Most important to refute is the notion, common among less savvy healthcare advocates, that you can lower the total cost by lowering the average cost.  If you add a bunch of healthy young people to Medicare, you will lower the average cost.  But you will not lower the total cost unless you manage to spend less money on either the healthy young people, or the sick old people. None of the health care proposals this time around have a plan to spend less money on the sick old people.  And the healthy young people don't cost that much money.  Even saving a significant amount on their prescription drug bills and administrative costs, which you won't, will not generate any noticeable amount of extra cash for Fogeycare.

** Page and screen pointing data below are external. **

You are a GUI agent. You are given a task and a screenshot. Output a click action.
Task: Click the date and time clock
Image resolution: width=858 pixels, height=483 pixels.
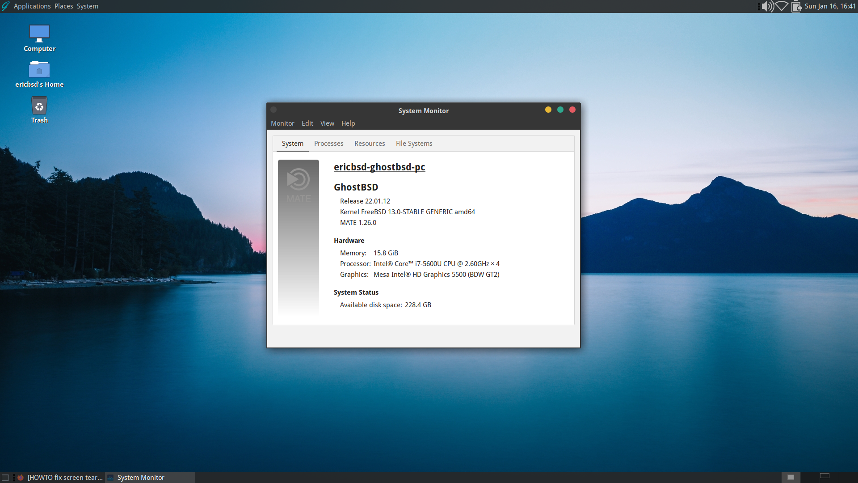[x=830, y=6]
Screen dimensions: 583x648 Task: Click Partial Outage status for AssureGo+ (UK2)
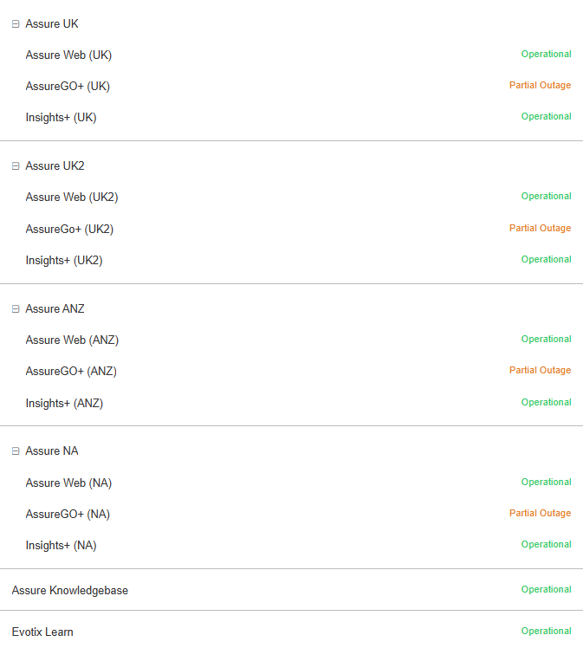click(540, 228)
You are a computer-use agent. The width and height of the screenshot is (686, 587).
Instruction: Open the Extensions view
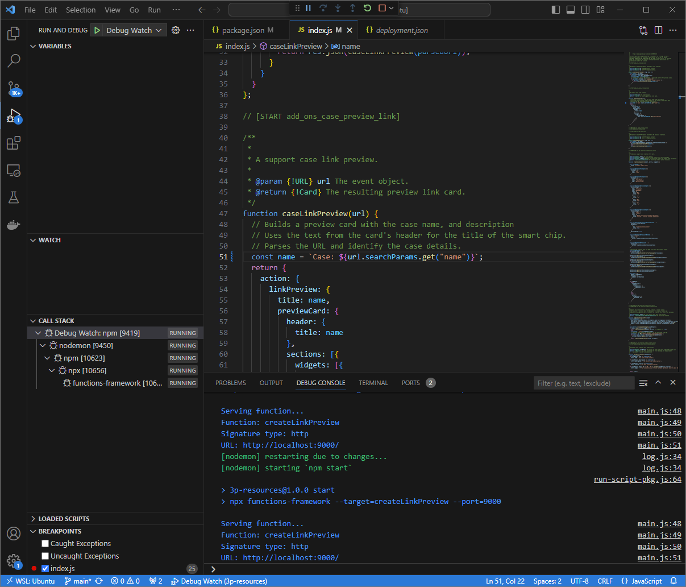click(x=14, y=143)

Right now, just about half the healthcare dollars spent in America come out of government coffers.  This is expected, in the not-too-distant future, to open up unsustainable holes in the budget. Single payer will patch those holes only if we can generate a dollar in reduced spending on the currently uncovered for every new dollar we want to spend on the sickly.  The three general proposals to do so are:

  1. Reduce administrative costs
  2. Squeeze out pharma profits
  3. Preventative care
With administrative costs only 15% of private spending, and pharma profits about 10% of the 10% of healthcare costs represented by drug spending, that had better be some amazing preventative care.  Unfortunately, there's little good evidence that preventative care actually saves money (it may save lives); for every kidney transplant you prevent, you spend a lot of money on diabetics who wouldn't have needed one.

The only way we are actually going to save money on the system is to do less stuff.  That is politically unpalatable.  About which I'm kind of glad.